Nick Clegg serait-il le Barack Obama britannique? Le nom du jeune chef du Parti libéral-démocrate est sur toutes les lèvres depuis sa performance éclatante au premier débat des chefs, le 15 avril. Le politicien au naturel désarmant a électrisé la campagne électorale. La cleggmanie tiendra-t-elle le coup jusqu'aux élections du 6 mai? Chose certaine, la donne politique britannique ne sera plus jamais la même.

Depuis le soir du 15 avril, l'histoire de la campagne électorale se résume en deux mots: Nick Clegg. Presque inconnu de l'électorat avant cette date, le chef des libéraux-démocrates s'est imposé lors du premier débat des chefs de l'histoire britannique.

 

Son style décontracté et ses brillantes boutades à l'endroit des «vieux partis qui s'échangent le pouvoir depuis 65 ans» ont séduit le public. Et ont déstabilisé ses rivaux.

«Plus ils s'attaquent l'un et l'autre, plus ils se ressemblent», a-t-il dit à 10 millions de téléspectateurs à propos du premier ministre travailliste, Gordon Brown, et de David Cameron, chef des conservateurs.

Nick Clegg a retiré le tapis sous les pieds de David Cameron, qui s'évertue à incarner le changement face à un Gordon Brown impopulaire.

Dans les 24 heures qui ont suivi, les libéraux-démocrates, situés au centre-gauche sur l'échiquier politique, ont récolté 185 000$ en dons.

Les sondages ont couronné Clegg grand gagnant de la joute verbale. Le lendemain, la firme YouGov a accordé au parti 30% des intentions de vote, juste devant les travaillistes et 3 points derrière les conservateurs. Du jamais vu dans l'histoire des libéraux-démocrates, qui n'avaient jamais fait mieux que 20%.
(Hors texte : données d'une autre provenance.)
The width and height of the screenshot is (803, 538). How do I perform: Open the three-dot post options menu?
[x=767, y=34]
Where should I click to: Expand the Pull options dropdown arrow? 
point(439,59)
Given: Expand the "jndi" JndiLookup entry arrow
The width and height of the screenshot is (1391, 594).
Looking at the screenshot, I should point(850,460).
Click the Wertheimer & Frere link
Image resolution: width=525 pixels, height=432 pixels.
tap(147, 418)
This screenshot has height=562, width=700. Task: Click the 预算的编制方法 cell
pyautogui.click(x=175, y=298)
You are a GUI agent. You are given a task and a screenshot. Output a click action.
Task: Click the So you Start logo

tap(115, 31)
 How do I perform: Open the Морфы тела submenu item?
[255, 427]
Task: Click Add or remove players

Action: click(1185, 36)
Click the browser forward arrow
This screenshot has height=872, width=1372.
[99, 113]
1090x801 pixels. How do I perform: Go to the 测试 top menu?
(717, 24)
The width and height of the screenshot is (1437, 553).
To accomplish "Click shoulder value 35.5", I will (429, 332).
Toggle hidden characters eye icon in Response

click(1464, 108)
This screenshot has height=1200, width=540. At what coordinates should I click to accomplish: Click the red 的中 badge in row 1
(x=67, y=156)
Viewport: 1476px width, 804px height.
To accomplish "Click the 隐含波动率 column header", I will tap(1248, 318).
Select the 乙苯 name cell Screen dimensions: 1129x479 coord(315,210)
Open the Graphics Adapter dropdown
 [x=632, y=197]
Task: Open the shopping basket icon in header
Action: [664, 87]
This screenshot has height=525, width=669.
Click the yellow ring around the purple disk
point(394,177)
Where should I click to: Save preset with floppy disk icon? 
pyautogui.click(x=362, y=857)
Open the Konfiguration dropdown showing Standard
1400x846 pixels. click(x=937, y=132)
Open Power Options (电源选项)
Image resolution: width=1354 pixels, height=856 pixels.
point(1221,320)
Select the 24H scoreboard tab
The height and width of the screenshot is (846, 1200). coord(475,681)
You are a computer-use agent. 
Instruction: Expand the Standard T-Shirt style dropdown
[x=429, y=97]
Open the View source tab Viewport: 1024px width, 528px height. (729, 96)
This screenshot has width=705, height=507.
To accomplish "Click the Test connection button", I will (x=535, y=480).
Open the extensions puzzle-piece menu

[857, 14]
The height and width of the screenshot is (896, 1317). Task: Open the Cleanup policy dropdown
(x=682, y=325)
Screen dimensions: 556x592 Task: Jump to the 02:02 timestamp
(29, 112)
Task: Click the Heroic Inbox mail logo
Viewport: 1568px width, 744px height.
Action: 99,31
Le génie est sorti de la bouteille: Nick Clegg est devenu le chef de parti le plus populaire depuis Winston Churchill, a affirmé le Sunday Times.

La presse de gauche voit en l'homme de 43 ans un Barack Obama britannique. «Clegg a une qualité de transparence qui nous permet de projeter sur lui nos profondes aspirations», a écrit The Guardian.

Polyglotte et authentique

Mais qui se cache derrière le visage télégénique? Né d'un banquier russe et d'une mère néerlandaise, Nick Clegg est le plus cosmopolite des trois chefs. Il parle cinq langues.

Après un brillant passage à Cambridge, où il a étudié l'anthropologie et l'archéologie, Nick Clegg a travaillé plus d'une décennie pour la Commission européenne. Son patron d'alors, le parlementaire européen Lord Brittan, louange «son intelligence et son enthousiasme».

Depuis son élection à la tête des libéraux-démocrates en 2007, Nick Clegg exploite le désabusement des Britanniques à l'égard des «vieux partis». Il a touché une corde sensible chez les électeurs que La Presse a interrogés.

«Il a l'air plus authentique que Brown ou Cameron, dit Nick Elleray, 40 ans. J'ai trouvé ça rafraîchissant quand il a révélé avoir couché avec 30 femmes dans un magazine. Ce n'est pas Cameron qui aurait dit ça.»

«Je me méfie des cultes de la personnalité. Mais je prendrais bien une bière avec lui», dit de son côté Charlotte Reynolds, 32 ans.

«Yes we can»

La contre-attaque est toutefois virulente. La presse de droite l'a vertement critiqué jeudi. Le Daily Mail l'a même accusé d'avoir tenu des commentaires «nazis» il y a huit ans.

«Je suis probablement le seul chef à être passé de Winston Churchill à un nazi», a ironisé le principal intéressé.

Il n'a pas autant brillé jeudi, lors du second débat, nageant à contre-courant de l'opinion publique sur l'immigration (il veut amnistier les immigrants illégaux) et sur l'arsenal nucléaire qu'il aimerait réduire.

Les sondages l'ont néanmoins une nouvelle fois couronné vainqueur de la soirée. De justesse, cette fois-ci.

Son discours de clôture ressemblait au «Yes we can» d'Obama. «Les gens commencent à espérer que nous puissions faire quelque chose de différent cette fois-ci. Ne laissez personne vous dire le contraire: c'est possible», a-t-il dit.